Wenn ich bei der letzten Strophe überhaupt etwas ändern würde, dann das zweite Knick (letzte Zeile) durch das Reimwort Glück zu ersetzen. Die Knicke in der vorletzten Zeile sind eine so schöne Wendung, dass ich ihnen den Raum lassen würde, nur einmal im Gedicht anzuklingen. :)

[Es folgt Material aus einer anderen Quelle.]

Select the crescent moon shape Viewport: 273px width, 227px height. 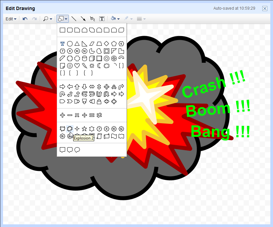click(99, 66)
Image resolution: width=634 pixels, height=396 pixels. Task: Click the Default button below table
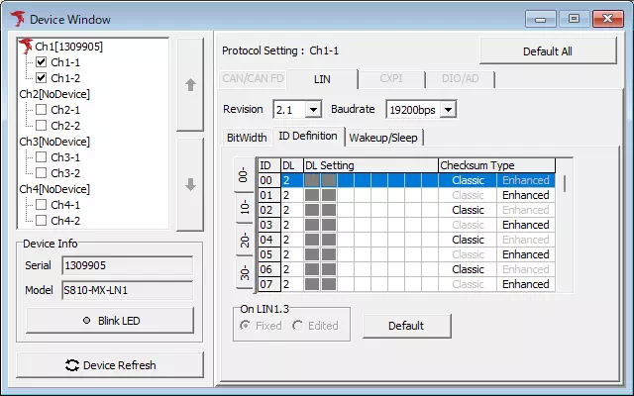tap(405, 326)
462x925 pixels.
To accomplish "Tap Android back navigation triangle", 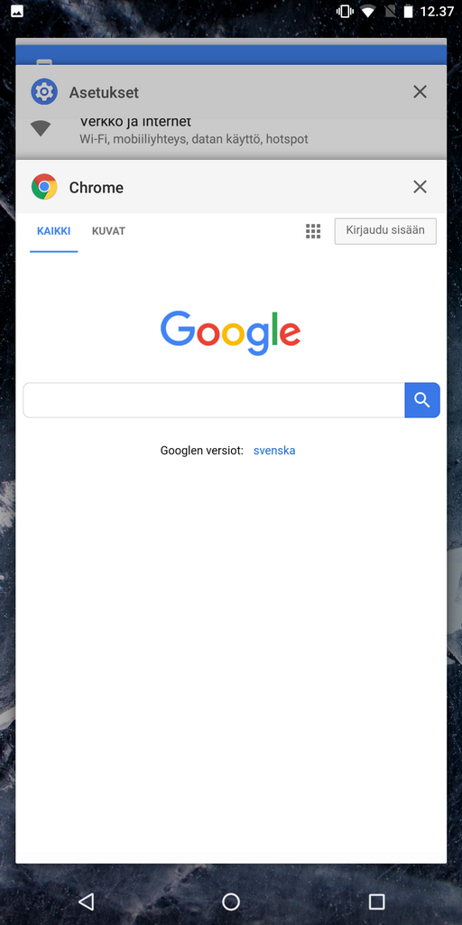I will tap(86, 902).
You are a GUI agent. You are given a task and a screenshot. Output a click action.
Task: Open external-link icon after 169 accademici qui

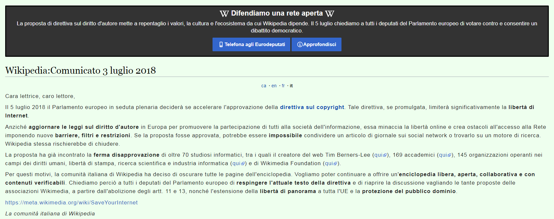click(449, 155)
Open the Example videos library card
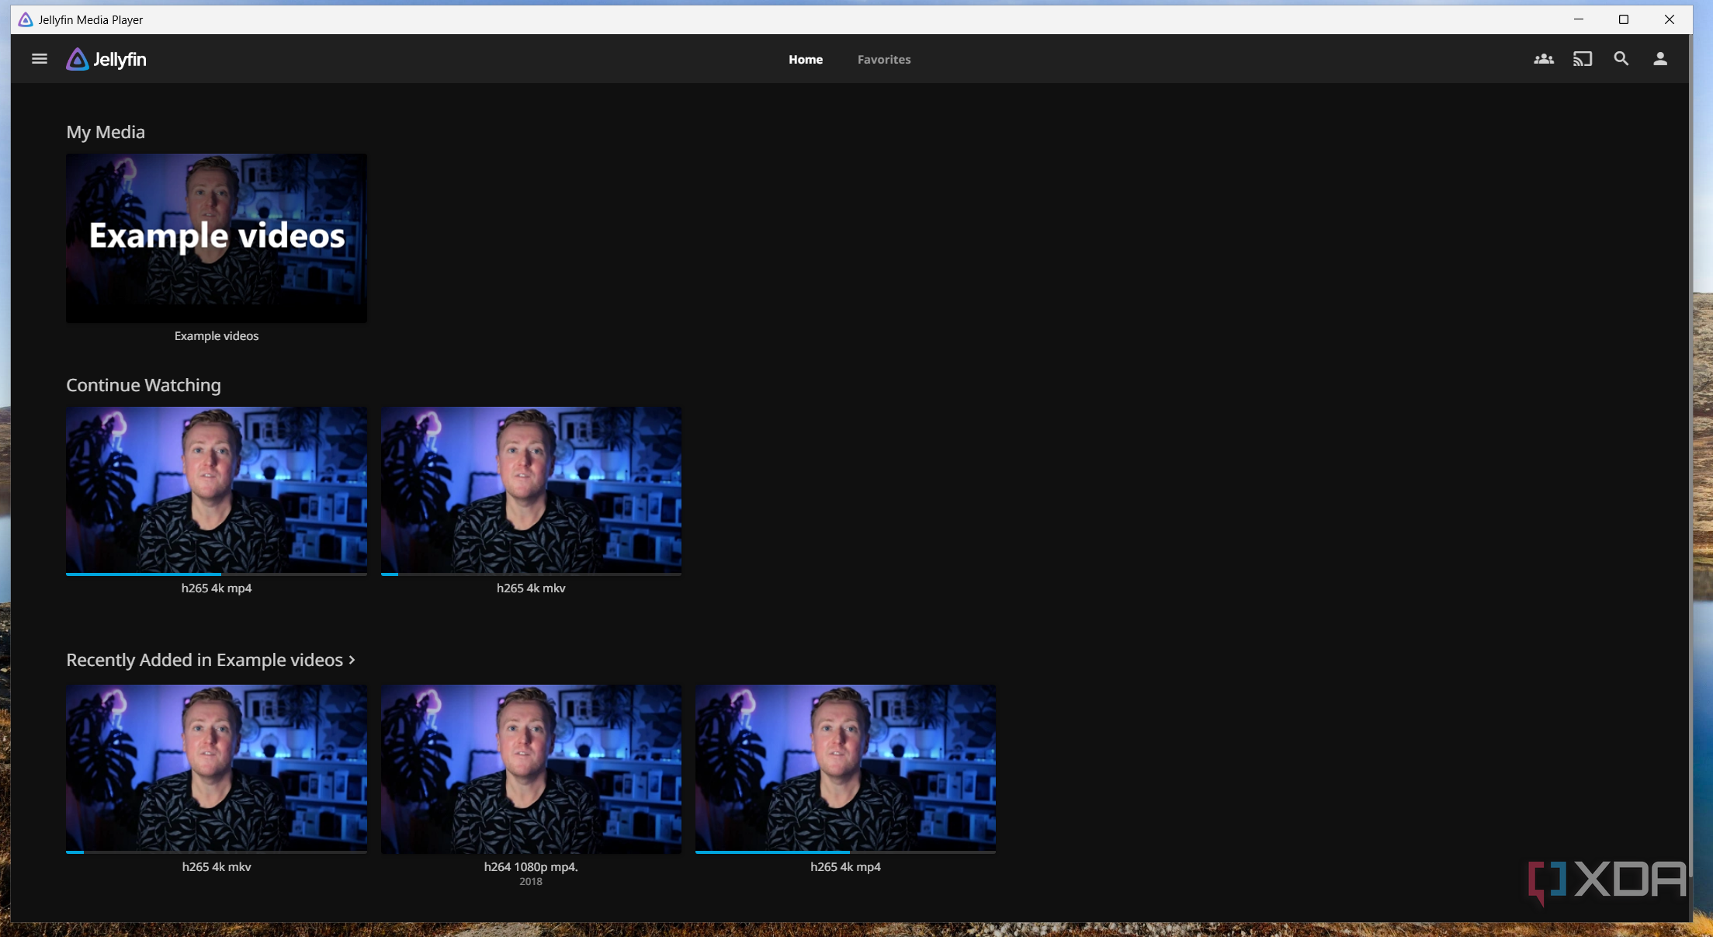Image resolution: width=1713 pixels, height=937 pixels. (217, 238)
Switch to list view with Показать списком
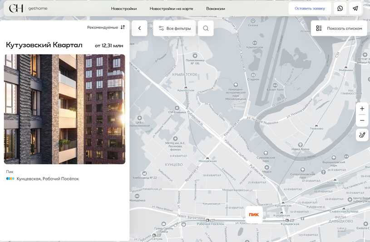Screen dimensions: 370x242 (x=339, y=28)

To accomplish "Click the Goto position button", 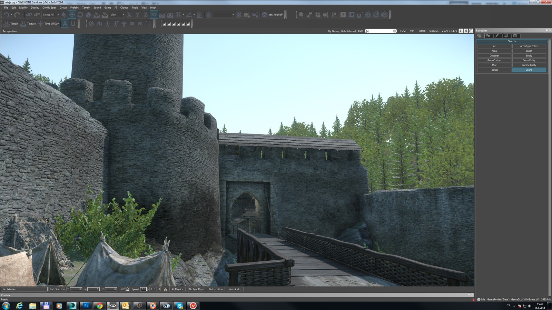I will (x=216, y=289).
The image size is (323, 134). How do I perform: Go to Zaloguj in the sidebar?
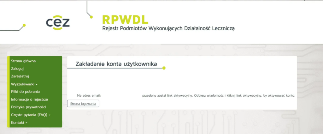[x=17, y=69]
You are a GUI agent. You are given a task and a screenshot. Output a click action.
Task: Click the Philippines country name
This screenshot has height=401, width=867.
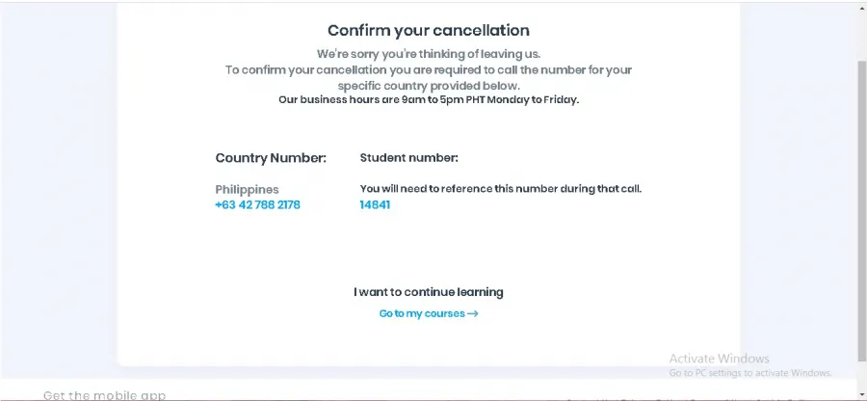pos(247,189)
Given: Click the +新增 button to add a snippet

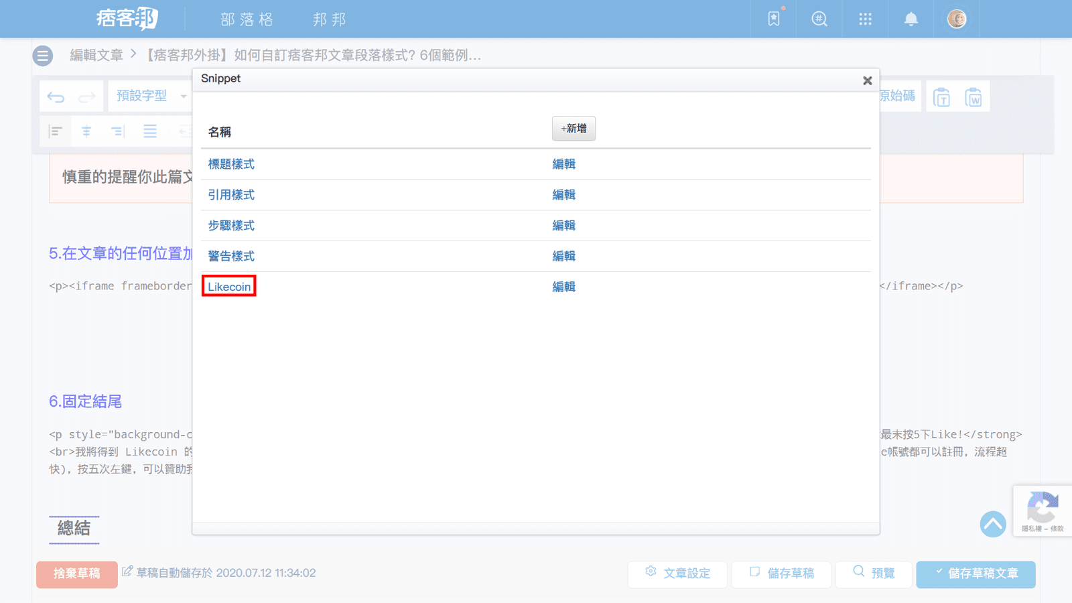Looking at the screenshot, I should (x=574, y=128).
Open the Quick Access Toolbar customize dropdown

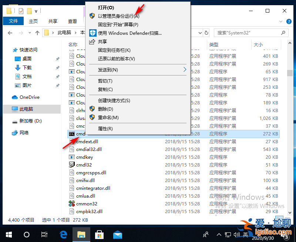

Wo ich persönlich noch nicht ganz hin-und-weg bin, das ist die erste Strophe, die mir im Vergleich zu S2 und S3 in ihrer offenherzigen Art etwas gröber gestrickt vorkommt. "Intimste Stelle" ist mir ein wenig zu direkt formuliert und "Glieder" ist mir ein bisschen zu nah am männlichen Glied, diesem hilflosen Versuch ein Wort für des Mannes Zierde (??) zu finden.
Schon Goethe hat sich darüber beklagt, dass das Deutsche für den Penis nur unpoetische Wörter bereit hält und die alten Römer um den hübschen Ausdruck "mentula" beneidet. Später hat der Geheimrat dann die Umschreibung "Meister Iste" gefunden. Durchgesetzt hat die sich aber nicht.
LG!
S.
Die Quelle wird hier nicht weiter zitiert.